Y del que no se alejará ni un segundo dentro de la trama. Creando así, una Leonor incólume al estereotipo. Una Leonor, madre, mujer, cubana. Con la cual es posible identificarse aun en nuestros tiempos.

Pepe y su padre, son también personajes convincentes. A lo largo de la trama se develan conflictos interiores con una rigurosa coherencia, todos los personajes disponen de una aptitud que los distingue y caracteriza dentro de su época.

La disyuntiva de Pepe, es narrada con vehemencia y esa sencillez, que aparece en  lo largo de la novela, validando gradual y magníficamente la obra: 

“Quiere trabajar para que nada le falte a su familia, pero desea partir a la manigua y se pregunta en un poema si le debe más a Cuba o a Leonor”.
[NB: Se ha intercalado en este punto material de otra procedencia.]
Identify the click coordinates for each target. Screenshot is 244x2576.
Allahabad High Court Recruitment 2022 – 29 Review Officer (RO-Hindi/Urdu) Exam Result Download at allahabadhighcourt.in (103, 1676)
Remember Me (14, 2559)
Otra de las virtudes de esta novela, a mi juicio, poco difundida. Es la manera en que son cotejadas las acciones y la poética del personaje, el cual es cogido infraganti por la madre preocupada, mientras escribía su genial obra,  Abdala:

“Se abre la puerta. José Julián se pone de pie, intenta alisarse el cabello, compone la solapa de la chaqueta, bordea los bolsillos y no logra guardar el papel. Termina por estrujar la página donde ha escrito: El amor, madre, a la patria, no es el amor ridículo a la tierra. La torpeza de una arruga se insinúa en la frente de Leonor, ella está ahí para custodiar al adolescente cogido en falta. Él no sabe qué decir, cómo mirarle. Antes que el tiroteo, los gritos y esa dichosa libertad de prensa lo arranquen de sus ojos, lo abraza y dice: ―¡Vamos, pronto, vamos, hijo!”.

Esta historia de genuina humanidad, nos convoca a mirar al gran poeta, incrustado en la piel de un joven semejante a los de hoy, imperfecto y rebelde en plena confrontación, cuya lectura no es solo meramente placentera, también incita a tomar partido, “por el mejoramiento y la virtud del ser humano”.